18^ Giornata dell'infanzia nel segno di Florin
22 Novembre 2007
Bologna, 20 Novembre 2007 – La morte del piccolo Florin, il bambino romeno morto ieri per l’incendio della baracca in cui viveva, è stata ricordata questa mattina nella seduta
congiunta dei Consigli di Comune e Provincia di Bologna riuniti al cinema Tivoli per celebrare la 18^ Giornata mondiale dei diritti dell’infanzia e dell’adolescenza.
Di fronte a circa 200 ragazzi delle scuole medie inferiori del territorio provinciale, i presidenti dei Consigli provinciali e comunali, rispettivamente Maurizio Cevenini e Gianni Sofri, hanno
spiegato il senso di questa giornata (che si svolge nell’anniversario della firma della convenzione Onu sui diritti dell’infanzia da parte dell’Assemblea generale delle Nazioni Unite, avvenuta
a New York il 20 novembre 1989) e hanno introdotto il tema “Vivere nella città” affermando che la qualità della vita urbana dipende anche da ciascuno di noi. L’approfondimento
dell’argomento è stato affidato all’architetto Gabriele Tagliaventi, docente dell’Università di Ferrara, che ha illustrato, con l’aiuto di esempi concreti, quale dovrebbe essere
il giusto rapporto fra città e campagna, come dovrebbero essere strutturate le città per essere davvero luoghi di cittadinanza, fruibili da persone di ogni età, in
automobile, in bicicletta, a piedi, coi mezzi pubblici. “I quartieri -ha detto fra l’altro Tagliaventi- sono le cellule delle città: nel loro piccolo devono essere organizzati come una
città, con servizi, funzioni, strade, marciapiedi, servizi di trasporto pubblico, negozi. Vi invito -ha concluso l’architetto- a viaggiare: guardate e confrontate come è fatto il
mondo”.
Sul palco, oltre a Cevenini e Sofri, anche i rispettivi vicepresidenti, Giuseppe Sabbioni e Paolo Foschini, il sindaco di Bologna, Sergio Cofferati , l’assessore provinciale all’Istruzione,
formazione e lavoro, Paolo Rebaudengo.
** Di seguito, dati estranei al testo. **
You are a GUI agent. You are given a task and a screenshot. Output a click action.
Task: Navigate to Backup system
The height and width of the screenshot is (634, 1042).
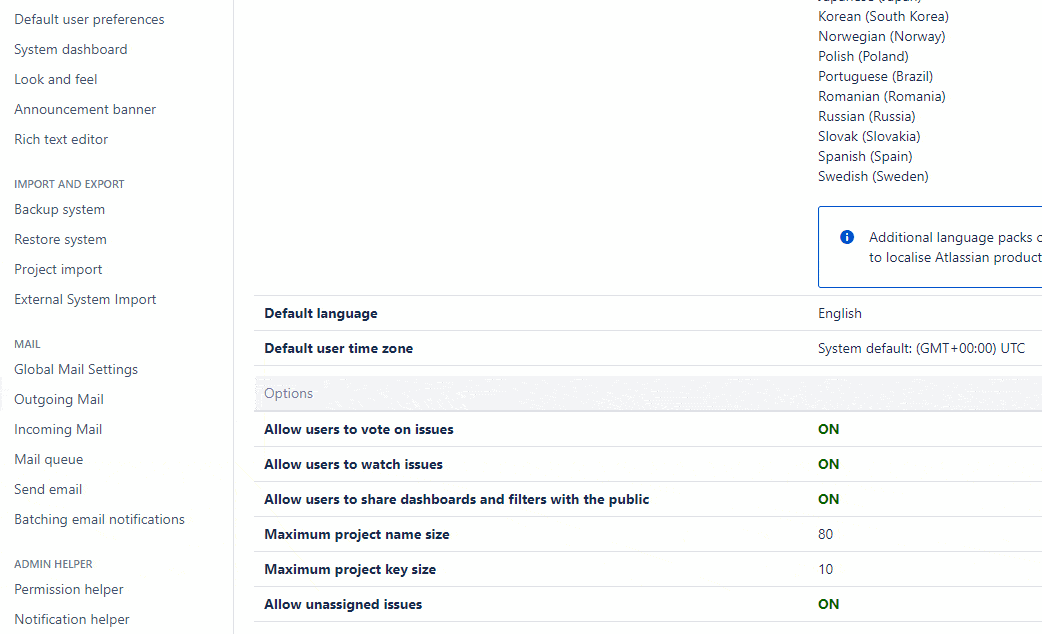59,209
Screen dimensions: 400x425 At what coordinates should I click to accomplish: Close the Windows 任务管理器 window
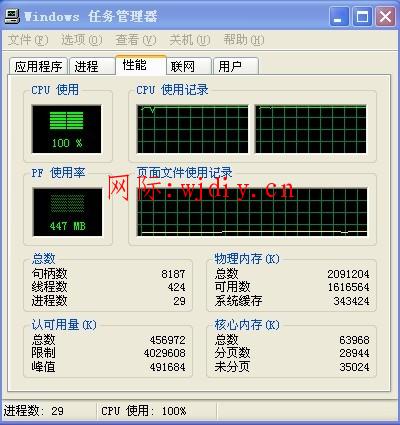click(385, 16)
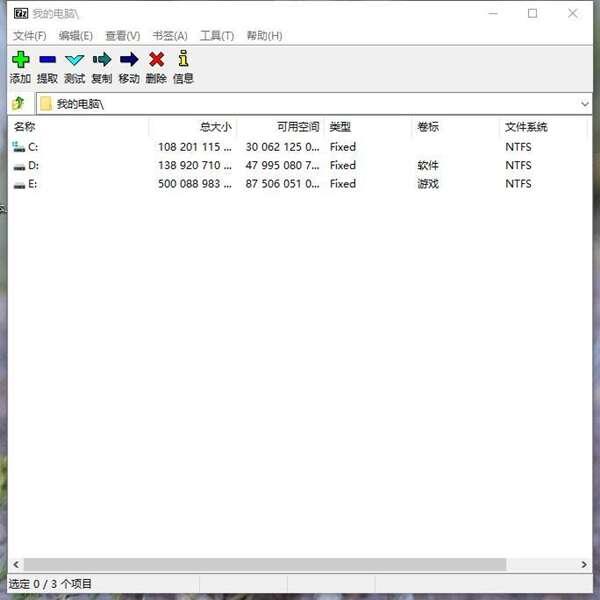Select the C: drive entry
Image resolution: width=600 pixels, height=600 pixels.
(x=33, y=147)
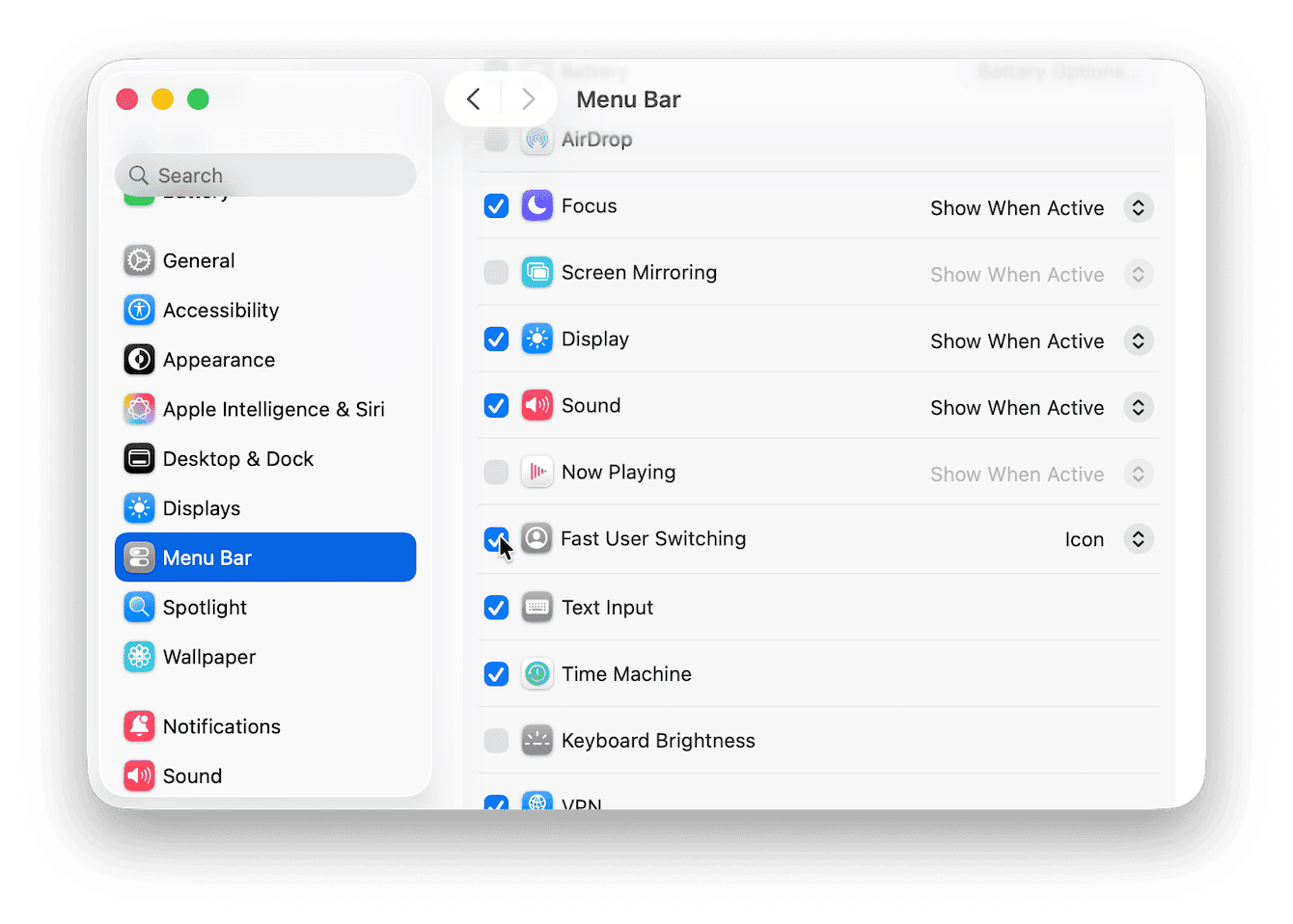Click the AirDrop row icon
The height and width of the screenshot is (924, 1293).
point(536,139)
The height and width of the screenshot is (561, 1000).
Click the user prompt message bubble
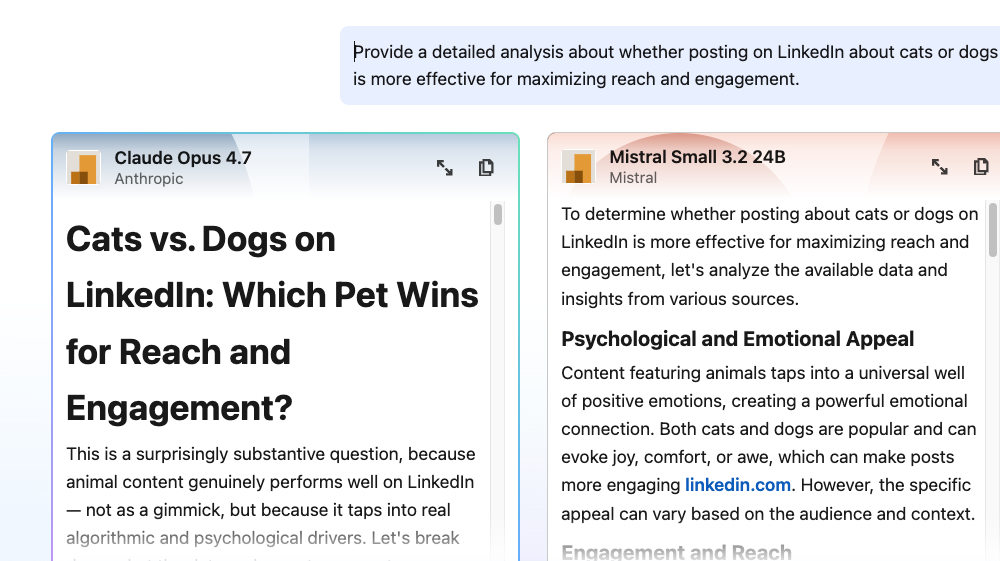pos(670,65)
La platea, che al termine ha anche posto delle domande agli amministratori, era composta da studenti delle scuole Rodari, Jacopo della Quercia, Irnerio e
Leonardo da Vinci. Tutti i ragazzi hanno avuto in omaggio un libro sul vivere bene le città, quale invito ad approfondire l’argomento e a proseguire il dibattito in classe o a casa.